Чарльз Сноу - Дело
Флегматично, словно речь шла о субсидии в десять фунтов стерлингов кому-то из стипендиатов, Браун сказал:
— Боюсь, ректор, что это ставит меня в довольно-таки затруднительное положение.
Он имел в виду, что решение теперь целиком зависит от него. Сказал он это без волнения, потому что, при всей своей дальновидности, он никогда заранее не волновался. Не было в его словах и драматизма, потому что трудно было найти человека, менее склонного к позе. Однако лицо его было озабоченным.
— Признаюсь, — сказал Браун, все еще ровным, примирительным тоном, — мне немного жаль, что все остальные высказались более определенно, чем предполагал сделать это сегодня я сам. Ведь, если я не ошибаюсь, ректор, нам еще представится завтра возможность обменяться мнениями, когда старейшины встретятся наедине.
— Если таково ваше желание, проректор.
— Благодарю вас, ректор. Я предпочел бы не высказывать свое мнение до завтра — утро, знаете ли, вечера мудренее.
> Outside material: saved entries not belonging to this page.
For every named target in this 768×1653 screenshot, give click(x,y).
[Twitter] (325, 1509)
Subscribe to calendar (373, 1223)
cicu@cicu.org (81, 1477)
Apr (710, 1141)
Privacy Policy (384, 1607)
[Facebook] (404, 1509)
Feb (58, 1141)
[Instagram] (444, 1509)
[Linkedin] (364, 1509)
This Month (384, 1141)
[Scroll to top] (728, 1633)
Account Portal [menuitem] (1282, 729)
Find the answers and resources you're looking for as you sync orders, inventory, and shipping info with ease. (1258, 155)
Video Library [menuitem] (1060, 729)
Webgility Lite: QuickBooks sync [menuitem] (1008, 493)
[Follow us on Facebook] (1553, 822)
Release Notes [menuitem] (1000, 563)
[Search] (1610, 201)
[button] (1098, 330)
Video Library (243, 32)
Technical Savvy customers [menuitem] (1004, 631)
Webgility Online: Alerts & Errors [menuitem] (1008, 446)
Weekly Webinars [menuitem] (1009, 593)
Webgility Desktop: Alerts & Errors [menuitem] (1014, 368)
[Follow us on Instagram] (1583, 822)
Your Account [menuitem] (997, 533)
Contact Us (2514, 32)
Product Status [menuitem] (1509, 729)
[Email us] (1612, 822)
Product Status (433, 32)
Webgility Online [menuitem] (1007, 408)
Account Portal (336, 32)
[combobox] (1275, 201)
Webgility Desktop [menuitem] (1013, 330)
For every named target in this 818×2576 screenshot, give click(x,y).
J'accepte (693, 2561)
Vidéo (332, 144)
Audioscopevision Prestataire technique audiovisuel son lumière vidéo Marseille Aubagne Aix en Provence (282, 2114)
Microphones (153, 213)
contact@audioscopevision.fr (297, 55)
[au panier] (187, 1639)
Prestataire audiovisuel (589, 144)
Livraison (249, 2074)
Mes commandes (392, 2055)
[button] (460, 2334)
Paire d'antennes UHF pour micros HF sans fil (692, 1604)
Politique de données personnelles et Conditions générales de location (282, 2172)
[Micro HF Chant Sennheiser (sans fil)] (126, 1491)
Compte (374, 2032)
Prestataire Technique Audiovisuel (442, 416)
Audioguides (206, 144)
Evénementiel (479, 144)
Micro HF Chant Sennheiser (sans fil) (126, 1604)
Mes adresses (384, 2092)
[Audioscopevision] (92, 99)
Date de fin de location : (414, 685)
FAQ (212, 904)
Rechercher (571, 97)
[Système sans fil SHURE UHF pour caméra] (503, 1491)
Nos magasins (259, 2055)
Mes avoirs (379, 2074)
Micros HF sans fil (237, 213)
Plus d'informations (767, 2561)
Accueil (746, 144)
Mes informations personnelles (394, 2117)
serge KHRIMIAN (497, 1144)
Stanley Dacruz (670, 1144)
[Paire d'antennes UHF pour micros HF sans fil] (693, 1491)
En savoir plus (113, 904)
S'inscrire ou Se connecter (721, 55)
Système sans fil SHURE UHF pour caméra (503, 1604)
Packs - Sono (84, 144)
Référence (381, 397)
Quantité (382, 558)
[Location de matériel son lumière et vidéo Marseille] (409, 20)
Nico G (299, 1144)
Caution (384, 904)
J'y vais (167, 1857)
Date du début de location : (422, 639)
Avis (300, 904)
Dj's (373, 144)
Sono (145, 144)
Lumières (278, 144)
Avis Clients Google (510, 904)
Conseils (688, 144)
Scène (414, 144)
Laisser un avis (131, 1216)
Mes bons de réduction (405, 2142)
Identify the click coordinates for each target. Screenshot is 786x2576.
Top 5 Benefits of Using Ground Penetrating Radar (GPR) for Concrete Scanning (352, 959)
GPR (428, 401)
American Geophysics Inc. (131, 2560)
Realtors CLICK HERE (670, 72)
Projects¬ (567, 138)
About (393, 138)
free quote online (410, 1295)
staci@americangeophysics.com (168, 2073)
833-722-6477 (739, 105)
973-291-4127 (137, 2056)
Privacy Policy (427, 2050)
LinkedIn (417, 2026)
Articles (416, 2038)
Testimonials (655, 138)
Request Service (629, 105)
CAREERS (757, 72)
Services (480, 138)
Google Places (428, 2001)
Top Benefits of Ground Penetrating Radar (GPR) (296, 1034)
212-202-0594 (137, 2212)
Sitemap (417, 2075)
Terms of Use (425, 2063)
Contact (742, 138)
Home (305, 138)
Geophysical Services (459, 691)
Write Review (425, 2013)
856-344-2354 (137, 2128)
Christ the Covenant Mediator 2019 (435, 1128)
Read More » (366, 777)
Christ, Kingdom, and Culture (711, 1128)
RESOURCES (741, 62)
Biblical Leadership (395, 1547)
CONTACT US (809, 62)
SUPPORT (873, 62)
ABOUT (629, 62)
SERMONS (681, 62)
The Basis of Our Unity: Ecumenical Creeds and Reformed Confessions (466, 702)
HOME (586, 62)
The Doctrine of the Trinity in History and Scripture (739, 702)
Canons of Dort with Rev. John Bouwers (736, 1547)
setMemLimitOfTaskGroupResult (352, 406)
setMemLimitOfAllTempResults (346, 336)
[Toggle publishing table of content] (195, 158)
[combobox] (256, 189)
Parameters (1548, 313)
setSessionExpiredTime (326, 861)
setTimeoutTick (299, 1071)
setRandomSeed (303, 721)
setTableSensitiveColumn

Кроуфорд уже запахивал мантию, готовясь встать, когда Браун заговорил снова:
— Разрешите мне только высказать напоследок еще одну мысль. Я чувствую, что это будет только справедливо по отношению к Эллиоту, который уделил нам столько времени и внимания. — Он чуть улыбнулся мне. — Я, как и все мы, очень внимательно выслушал его аргументы. Как он, вероятно, понимает, все мы отдаем себе отчет в сложности этого дела и в возможных последствиях. В части этих последствий — я уверен, что он признает это, — суд неповинен. Наш второй юрисконсульт, Доуссон-Хилл, сделал нам очень серьезное предостережение. Без сомнения, Эллиот понимает, какую ответственность налагает на нас такого рода предостережение. Все присутствующие знают, что при любых других обстоятельствах я, вероятно, первым попытался бы найти какой-нибудь компромисс. Боюсь, однако, что я должен буду занять очень твердую позицию против компромиссного решения, если, основываясь на нем, можно будет заключить, что, с нашего ведома и одобрения, на наших уважаемых коллег и ни в чем не повинных людей кладется тень подозрения.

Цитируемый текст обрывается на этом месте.